Des maîtres appelés Ken Loach, Michel Audiard, Astier, Chaplin et Roberto Begnini

Et de citer ses cinéastes favoris, : «Ken Loach pour le message social qu’il délivre, Alexandre Astier, dont je trouve le travail exceptionnel et dont les dialogues de ses films me rappellent ceux de Michel Audiard, à l’écriture inouïe, et d’une puissance difficilement égalable». N’aimant pas les films formatés, qui «sont le produit de producteurs visant à embarquer un vaste public sans se soucier d’originalité », Mathis Gil cite Orson Welles, Fellini, Charlie Chaplin dont les films sont des exemples de perfection et présente «La vie est belle» de Roberto Begnini comme étant son film préféré. « Il y a tout dans ce long métrage. On rit en dépit du fait qu’il évoque le sujet le plus grave de l’humanité, et cela encourage chacun à se relever quand on est tombé ».

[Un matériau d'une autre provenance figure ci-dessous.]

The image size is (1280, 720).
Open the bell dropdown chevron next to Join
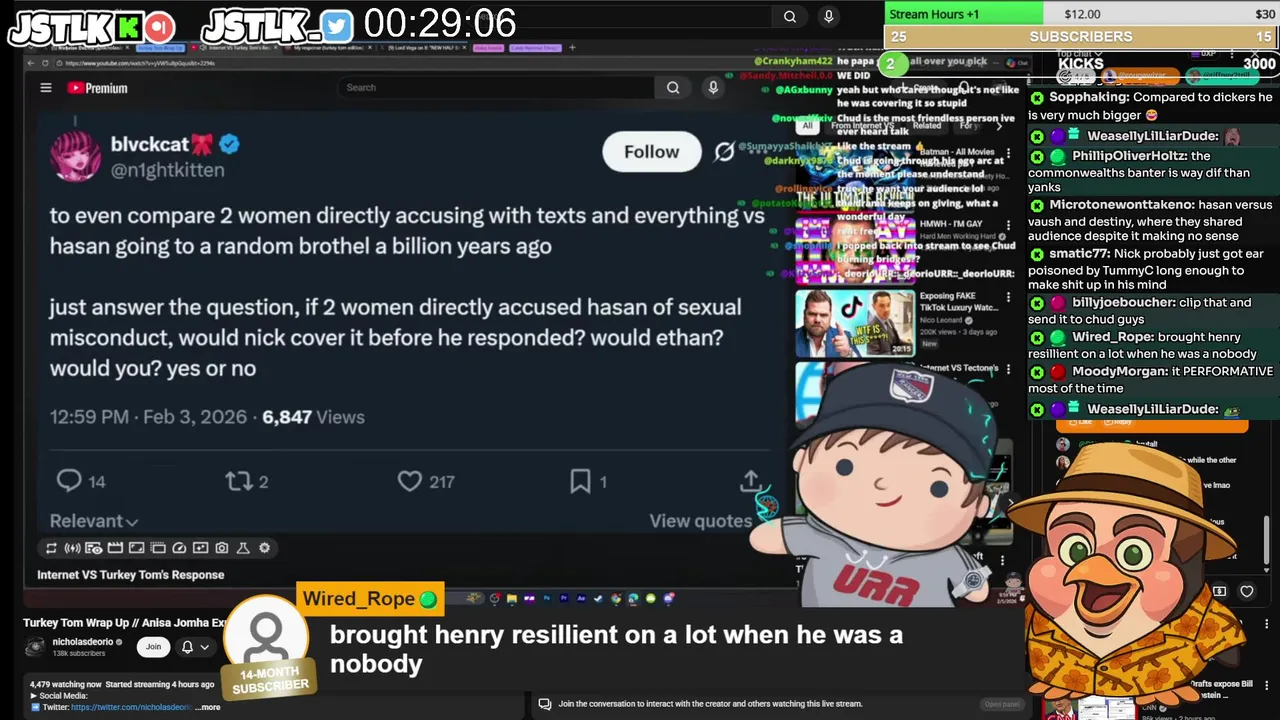point(204,647)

«La nuit du 28», un court-métrage sur la mort du père en forme de chef d’oeuvre.

Ralentir…chef d’oeuvre ! Cela s’appelle La nuit du 28. On y voit et entend Mathis Gil s’adresser à un homme interprété par Vincent Debost et qui incarne son père disparu. Un fils étranglé de douleur qui s’entretient avec lui, outre-tombe serait-on tenté de dire, et à qui à la fin lance dans un sourire masquant des sanglots intérieurs : «J’espère qu’on se reverra». Économie de moyens, chef opérateur Elliott Pham Van Suu, script de Corentin Delias, absence de pathos, musique d’accompagnement sublime, Mathis Gil fait exploser ici ses talents d’écriture, de réalisateur et de comédien. «J’avais déjà au Cours Florent composé une esquisse de dialogue entre un père et un fils, et de l’avoir réalisé ce fut thérapeutique», précise l’acteur dont «La nuit du 28» possède hélas des racines autobiographiques, puisqu’il a lui-même perdu son père à l’âge de 17 ans. Pas de guimauve étalée, pas de larmes versées, pudeur et intensité en bandoulière Mathis Gil atteint ici à l’universalité des consciences et des vies endeuillées par la perte d’un être aimé. C’est beau, grave, drôle aussi.

«Le parloir» court-métrage que Mathis Gil va tourner en dirigeant Laurence Bréheret et Thierry Ragueneau.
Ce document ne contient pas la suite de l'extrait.